LA SAUVAGEONNE DU METROPOLITAIN1
Un vent gondolé s’extrayait de la bouche de métropolitain comme la profonde expiration d’un géant. Il surprenait les indécis, les rêveurs et les non initiés lorsqu’ils descendaient les escaliers, mais jamais les coutumiers ; il s’évanouissait, une fois la descente vers le sous-sol terminée, pour laisser place à un air lourd et comprimé. Pour pénétrer en son sein, il ne suffisait pas de dévaler des escaliers partiellement défoncés : il fallait détenir un sésame fait de papier à l’impression rouge. Petit et rectangulaire, sa vocation était de s’introduire dans une fente d’une même couleur que sa robe, d’en ressortir dans un cliquetis qui précédait le rabattement des portes durant quelques secondes, le temps que l’individu s’engouffre dans l’étroite ouverture et s’éloigne vers les quais souterrains. Il arrivait que des personnalités dépourvues de sésame — des fraudeurs — violent ce système en bloquant les portes pour accéder au corps même du métropolitain, et cela agaçait particulièrement une personne qui ne supportait pas que l’on entache les règles qui régnaient en cet endroit.

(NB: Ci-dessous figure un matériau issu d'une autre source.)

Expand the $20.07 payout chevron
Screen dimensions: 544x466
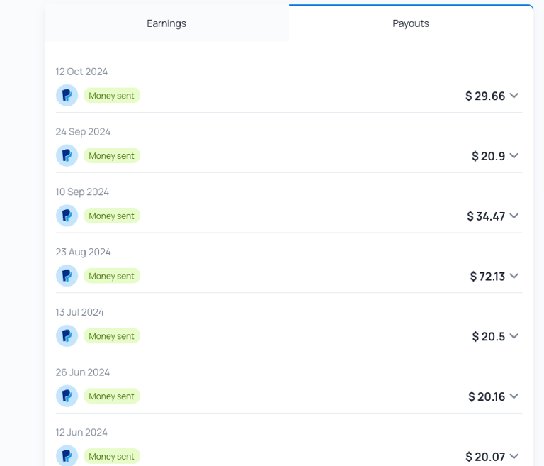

Cette personne, c’était une femme ni trop grosse, ni trop maigre dont les cheveux ne tombaient ni trop bas, ni trop haut. Elle n’était ni trop bizarre, ni trop normale. Elle était un juste milieu de l’humain, de sorte qu’elle était invisible au milieu de ses semblables. Elle était intellectuellement et physiquement invisible ; personne ne prêtait attention à son existence comme elle ne prêtait attention à l’existence de personne. C’était une chair parmi des chairs, un corps malodorant qui suaient parmi d’autres corps malodorants qui suaient. Tous les jours, son sésame rabattait violemment les portes dans un cliquetis accompagné d’un signal sonore, puis elle se dirigeait sur les quais pour attendre. Attendre un grand serpent blanc, endommagé par le temps, qui glissait sur des rails comme du savon sur une faïence trempée. Lorsqu’il ralentissait, il produisait un crissement fort désagréable puis, une fois brusquement arrêté, tout son bagage intérieur — c’est-à-dire principalement des voyageurs — bringuebalait. Les portes coulissaient avec vacarme et là, un flot d’inconnus se déversait sur les quais et si quelqu’un avait le malheur de se précipiter dans le wagon avant le vidage complet de celui-ci, il était emporté par la vague humaine. Inutile était de lutter : personne ne s’écarterait, et tous forceraient le passage. C’était le même effet que les pôles positifs de deux aimants qui s’abhorraient réciproquement, qui jamais ne souhaitaient se rencontrer et, avec force, se rejetaient l’un l’autre.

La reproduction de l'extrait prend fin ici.